M. Beiene a été avisé de ces incidents à plusieurs reprises par la Commission.
[6] Selon la partie 5.5 de la Politique, des comparutions fréquentes, à titre de représentant non rémunéré, sont un indice possible qu'un représentant alléguant ne pas être rémunéré pourrait, en réalité, avoir fourni ses services contre rémunération.
[7] Compte tenu de ce qui précède, notamment du très grand nombre d'affaires dans le cadre desquelles
M. Beiene a comparu devant la
SPR, le vice-président adjoint de la
SPR, bureau régional du Centre, a déterminé, conformément à la partie 5.6 de la Politique, qu'il disposait de renseignements suffisants pour procéder à un examen des activités professionnelles de
M. Beiene devant la Commission.
[8] À la demande du vice-président adjoint, le greffier a informé
M. Beiene, dans une lettre datée du 28 août 2009, que la Commission procéderait à un examen des faits pour déterminer s'il devrait lui être interdit de représenter toute personne ou de comparaître relativement à une instance concernant toute personne devant la Commission.
[9] M. Beiene a été appelé à fournir, dans les trois semaines suivant la date de la lettre, des observations écrites concernant les allégations ainsi que tout renseignement supplémentaire qu'il jugerait pertinent. Il a également été appelé à fournir des éléments de preuve, tels que des relevés de ses activités professionnelles, des déclarations de revenus ou d'autres documents, établissant qu'il ne reçoit aucune rémunération lorsqu'il représente des personnes devant la Commission. Il a en outre été informé que la Commission pourrait imposer des sanctions, dont une interdiction permanente de représenter quiconque ou de comparaître relativement à une instance concernant toute personne devant la Commission, et il lui a été demandé de présenter des observations précisant la façon dont la Commission devrait régler la question. Enfin,
M. Beiene a été informé du fait que la Commission, s'il omet de répondre, rendrait néanmoins une décision, et ce, sans pouvoir bénéficier de sa réponse.

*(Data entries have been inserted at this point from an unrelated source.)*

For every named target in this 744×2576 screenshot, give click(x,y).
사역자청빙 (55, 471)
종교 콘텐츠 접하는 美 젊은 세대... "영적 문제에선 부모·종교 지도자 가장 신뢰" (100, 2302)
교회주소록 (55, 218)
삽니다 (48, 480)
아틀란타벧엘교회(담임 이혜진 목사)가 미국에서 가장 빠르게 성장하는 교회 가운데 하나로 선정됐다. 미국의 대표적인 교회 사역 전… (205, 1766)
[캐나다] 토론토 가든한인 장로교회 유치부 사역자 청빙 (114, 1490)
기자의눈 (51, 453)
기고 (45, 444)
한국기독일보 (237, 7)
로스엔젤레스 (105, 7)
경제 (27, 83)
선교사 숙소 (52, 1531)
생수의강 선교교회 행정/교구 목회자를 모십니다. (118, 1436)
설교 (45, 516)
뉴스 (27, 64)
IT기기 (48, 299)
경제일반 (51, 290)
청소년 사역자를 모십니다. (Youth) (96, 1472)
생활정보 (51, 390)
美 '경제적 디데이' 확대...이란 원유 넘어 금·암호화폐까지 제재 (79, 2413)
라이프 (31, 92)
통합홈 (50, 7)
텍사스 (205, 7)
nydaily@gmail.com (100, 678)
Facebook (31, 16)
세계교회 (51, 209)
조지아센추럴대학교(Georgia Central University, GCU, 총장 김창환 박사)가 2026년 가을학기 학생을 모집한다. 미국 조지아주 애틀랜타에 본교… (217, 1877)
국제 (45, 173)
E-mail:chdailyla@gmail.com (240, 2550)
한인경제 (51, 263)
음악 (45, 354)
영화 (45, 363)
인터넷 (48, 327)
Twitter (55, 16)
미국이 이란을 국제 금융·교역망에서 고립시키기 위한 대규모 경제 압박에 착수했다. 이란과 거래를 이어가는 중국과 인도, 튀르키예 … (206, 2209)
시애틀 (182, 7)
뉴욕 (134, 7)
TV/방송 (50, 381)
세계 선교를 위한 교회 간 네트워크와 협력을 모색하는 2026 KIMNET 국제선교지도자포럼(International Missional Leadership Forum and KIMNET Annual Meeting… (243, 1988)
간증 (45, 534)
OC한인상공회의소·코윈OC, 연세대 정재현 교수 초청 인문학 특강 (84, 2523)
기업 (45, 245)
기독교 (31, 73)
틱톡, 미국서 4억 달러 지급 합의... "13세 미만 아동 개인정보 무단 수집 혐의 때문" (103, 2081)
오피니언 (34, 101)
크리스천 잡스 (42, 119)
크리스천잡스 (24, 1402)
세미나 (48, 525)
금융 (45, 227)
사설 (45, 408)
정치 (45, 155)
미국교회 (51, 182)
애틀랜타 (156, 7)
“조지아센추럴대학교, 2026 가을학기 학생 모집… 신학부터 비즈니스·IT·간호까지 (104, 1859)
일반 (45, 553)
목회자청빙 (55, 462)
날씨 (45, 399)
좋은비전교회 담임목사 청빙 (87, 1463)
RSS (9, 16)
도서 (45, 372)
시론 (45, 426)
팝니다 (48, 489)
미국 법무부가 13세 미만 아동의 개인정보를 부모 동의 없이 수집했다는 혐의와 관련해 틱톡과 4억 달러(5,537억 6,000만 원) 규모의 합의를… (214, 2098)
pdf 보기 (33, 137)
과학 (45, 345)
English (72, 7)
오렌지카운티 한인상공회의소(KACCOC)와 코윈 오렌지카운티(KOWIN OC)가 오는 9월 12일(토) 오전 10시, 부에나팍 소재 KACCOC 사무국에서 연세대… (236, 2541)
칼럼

[10] Comme la Commission n'a reçu aucune réponse de
M. Beiene dans le délai prévu, le greffier a transmis à
M. Beiene une autre lettre, celle-ci datée du 19 octobre 2009, l'informant de l'examen continu de ses activités professionnelles et du fait qu'il avait eu l'occasion de répondre aux allégations, soit en personne ou par écrit, conformément à la Politique de la Commission.M. Beiene a également été informé du fait qu'il devait aviser la Commission, au plus tard le 9 novembre 2009, s'il demandait une audience en vue de présenter des observations. Il lui a été rappelé de nouveau que, à défaut de répondre dans le délai prévu et en l'absence de réponse aux allégations, la Commission rendrait néanmoins une décision dans cette affaire, sans pouvoir bénéficier de la réponse de l'intéressé.
[11] La Commission n'a pas reçu de réponse de
M. Beiene dans le délai supplémentaire prévu, ni à aucun autre moment. Par conséquent, le vice-président adjoint a procédé à l'examen des activités professionnelles de
M. Beiene et rend une décision, sans pouvoir profiter d'une réponse de la part de
M. Beiene.
Compétence et délégation
[12] Conformément à la partie 3.5 de la Politique, le délégué du président est le vice-président adjoint ou le directeur de la section du bureau régional visé par les faits à l'origine de la plainte. Puisque les faits à l'origine de la plainte sont survenus à la
SPR du bureau régional du Centre, en tant que vice-président adjoint de cette section du bureau régional du Centre, je suis, conformément à la Politique, le délégué du président de la Commission dans cette affaire.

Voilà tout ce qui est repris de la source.